Sun Microsystems Inc. is teaming with smart card manufacturers Gemplus International SA, Oberthur Cards Systems SA and U.S. technology services company Schlumberger Ltd. to develop interoperable SIM (subscriber identity module) cards using Sun’s Java technology, an Oberthur spokesperson has announced.
The SIM card is a smart card containing a microprocessor and memory which authenticate the user’s identity and can contain other information, such as the user’s credit card information.
Microsoft announces Smart Tag SDK
Microsoft Corp. recently announced the immediate availability of the Smart Tag Software Development Kit (Smart Tag SDK), a free toolkit designed to provide developers with tools and information to build flexible and customized smart tags in Office XP.
Smart tags enable real-time, dynamic recognition of content and offer relevant options to people as they work to allow them to quickly access and analyse information. Using the Smart Tag SDK, developers can now design company- or industry-specific smart tags that will integrate Office XP with information from the Web, enterprise data sources and other desktop applications to expand the Office XP user experience, Microsoft said. Using Office XP and the Smart Tag SDK, developers can quickly create solutions that lower development and deployment costs, reduce training and improve business agility, the company claimed.
IBM simulator released to public
A new tool to help predict the performance of Bluetooth wireless hardware technologies on corporate networks is now available for free download from developerWorks (www.ibm.com/developerWorks), IBM’s on-line resource for developers.

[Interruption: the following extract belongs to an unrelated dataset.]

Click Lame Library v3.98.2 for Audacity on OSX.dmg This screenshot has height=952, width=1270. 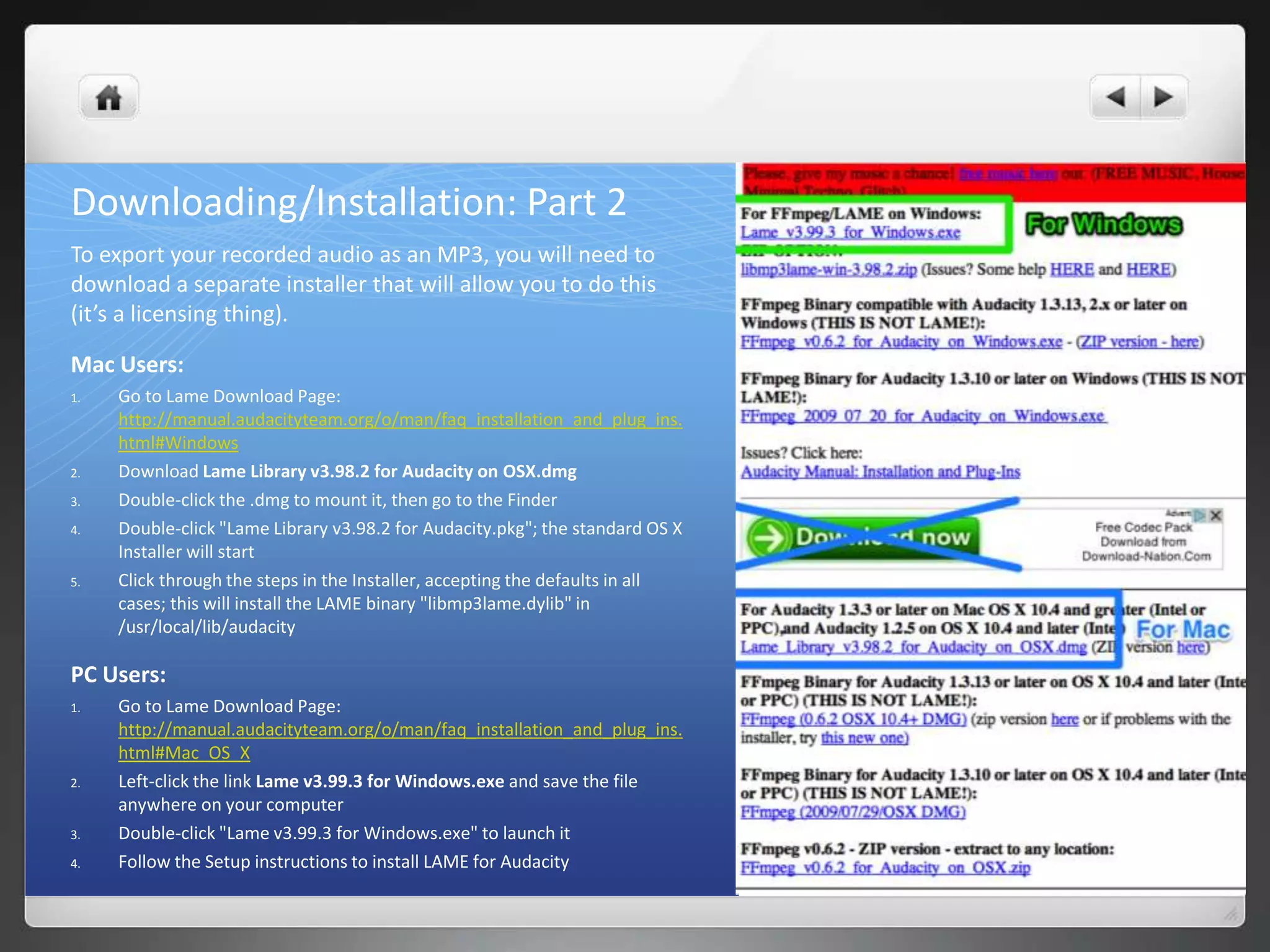(x=913, y=648)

The new technology, called BlueHoc, is available for free use through IBM’s Public License on developerWorks’ Open Source Zone. BlueHoc provides a simulated Bluetooth environment, allowing developers to design and construct applications that will successfully interface with other wireless Bluetooth devices. Because BlueHoc is an Open Source project, developers can access the source code and adapt it to their own specific application requirements. BlueHoc works by simulating the lower layers of Bluetooth specifications for wireless systems and protocols. BlueHoc also simulates an ad-hoc indoor wireless environment comprising several Bluetooth devices. The BlueHoc simulation complements IBM’s BlueDrekar technology, IBM’s wireless middleware for Linux, by focusing on the part of the Bluetooth protocol stack which is implemented in hardware. BlueDrekar is concentrated on Bluetooth software. Typical applications for the BlueHoc simulation tool include: studying the feasibility and performance of several simulated TCP/IP applications over Bluetooth, examining device discovery and connection establishment delays in Bluetooth, investigating medium access scheduling (MAC) policies for Bluetooth and proposing improvements in Bluetooth technology.